● EXERCISE DIRECTIONS:
Your response should consist of the full data, set down exactly.
[Start of Attachment]
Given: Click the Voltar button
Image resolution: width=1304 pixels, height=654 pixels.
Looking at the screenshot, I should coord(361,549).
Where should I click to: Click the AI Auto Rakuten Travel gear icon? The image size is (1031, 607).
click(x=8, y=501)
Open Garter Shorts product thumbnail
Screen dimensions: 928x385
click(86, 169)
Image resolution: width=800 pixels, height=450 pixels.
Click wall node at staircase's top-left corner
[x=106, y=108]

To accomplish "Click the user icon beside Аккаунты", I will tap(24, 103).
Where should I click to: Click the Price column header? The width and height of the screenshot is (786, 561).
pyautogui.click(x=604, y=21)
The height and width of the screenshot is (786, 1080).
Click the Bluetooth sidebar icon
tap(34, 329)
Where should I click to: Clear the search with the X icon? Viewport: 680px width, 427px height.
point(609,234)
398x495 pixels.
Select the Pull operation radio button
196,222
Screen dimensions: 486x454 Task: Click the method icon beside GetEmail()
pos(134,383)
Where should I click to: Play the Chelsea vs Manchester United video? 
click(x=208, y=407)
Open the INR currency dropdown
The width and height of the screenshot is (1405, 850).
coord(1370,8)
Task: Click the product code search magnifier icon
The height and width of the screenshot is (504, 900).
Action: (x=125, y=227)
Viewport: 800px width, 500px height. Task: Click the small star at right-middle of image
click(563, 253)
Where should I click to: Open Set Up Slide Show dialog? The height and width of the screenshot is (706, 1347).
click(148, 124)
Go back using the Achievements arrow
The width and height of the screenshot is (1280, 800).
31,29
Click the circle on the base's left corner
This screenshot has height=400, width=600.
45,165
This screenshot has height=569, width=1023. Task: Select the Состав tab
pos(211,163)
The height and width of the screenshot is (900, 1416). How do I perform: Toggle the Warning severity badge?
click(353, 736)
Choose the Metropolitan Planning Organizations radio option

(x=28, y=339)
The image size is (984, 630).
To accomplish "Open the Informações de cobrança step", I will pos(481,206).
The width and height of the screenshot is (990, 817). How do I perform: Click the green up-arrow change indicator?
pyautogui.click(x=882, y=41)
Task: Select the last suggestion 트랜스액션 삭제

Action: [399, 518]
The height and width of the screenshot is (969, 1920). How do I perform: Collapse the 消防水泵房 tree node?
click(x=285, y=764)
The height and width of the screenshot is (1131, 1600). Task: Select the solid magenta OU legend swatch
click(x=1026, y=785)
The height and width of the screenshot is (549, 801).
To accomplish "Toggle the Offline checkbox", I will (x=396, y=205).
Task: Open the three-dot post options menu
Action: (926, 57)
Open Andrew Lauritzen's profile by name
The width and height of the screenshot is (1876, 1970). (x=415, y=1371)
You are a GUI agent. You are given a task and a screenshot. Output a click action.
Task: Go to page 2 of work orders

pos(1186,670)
[End of Attachment]
● ANSWER:
Given: Click the Voltar button
Image resolution: width=1304 pixels, height=654 pixels.
Looking at the screenshot, I should coord(361,549).
Where should I click to: Click the AI Auto Rakuten Travel gear icon? The image size is (1031, 607).
click(x=8, y=501)
Open Garter Shorts product thumbnail
Screen dimensions: 928x385
click(86, 169)
Image resolution: width=800 pixels, height=450 pixels.
Click wall node at staircase's top-left corner
[x=106, y=108]

To accomplish "Click the user icon beside Аккаунты", I will tap(24, 103).
Where should I click to: Click the Price column header? The width and height of the screenshot is (786, 561).
pyautogui.click(x=604, y=21)
The height and width of the screenshot is (786, 1080).
Click the Bluetooth sidebar icon
tap(34, 329)
Where should I click to: Clear the search with the X icon? Viewport: 680px width, 427px height.
point(609,234)
398x495 pixels.
Select the Pull operation radio button
196,222
Screen dimensions: 486x454 Task: Click the method icon beside GetEmail()
pos(134,383)
Where should I click to: Play the Chelsea vs Manchester United video? 
click(x=208, y=407)
Open the INR currency dropdown
The width and height of the screenshot is (1405, 850).
coord(1370,8)
Task: Click the product code search magnifier icon
The height and width of the screenshot is (504, 900).
Action: (x=125, y=227)
Viewport: 800px width, 500px height. Task: Click the small star at right-middle of image
click(563, 253)
Where should I click to: Open Set Up Slide Show dialog? The height and width of the screenshot is (706, 1347).
click(148, 124)
Go back using the Achievements arrow
The width and height of the screenshot is (1280, 800).
31,29
Click the circle on the base's left corner
This screenshot has height=400, width=600.
45,165
This screenshot has height=569, width=1023. Task: Select the Состав tab
pos(211,163)
The height and width of the screenshot is (900, 1416). How do I perform: Toggle the Warning severity badge?
click(353, 736)
Choose the Metropolitan Planning Organizations radio option

(x=28, y=339)
The image size is (984, 630).
To accomplish "Open the Informações de cobrança step", I will pos(481,206).
The width and height of the screenshot is (990, 817). How do I perform: Click the green up-arrow change indicator?
pyautogui.click(x=882, y=41)
Task: Select the last suggestion 트랜스액션 삭제

Action: [399, 518]
The height and width of the screenshot is (969, 1920). How do I perform: Collapse the 消防水泵房 tree node?
click(x=285, y=764)
The height and width of the screenshot is (1131, 1600). Task: Select the solid magenta OU legend swatch
click(x=1026, y=785)
The height and width of the screenshot is (549, 801).
To accomplish "Toggle the Offline checkbox", I will (x=396, y=205).
Task: Open the three-dot post options menu
Action: (926, 57)
Open Andrew Lauritzen's profile by name
The width and height of the screenshot is (1876, 1970). (x=415, y=1371)
You are a GUI agent. You are given a task and a screenshot. Output a click action.
Task: Go to page 2 of work orders

pos(1186,670)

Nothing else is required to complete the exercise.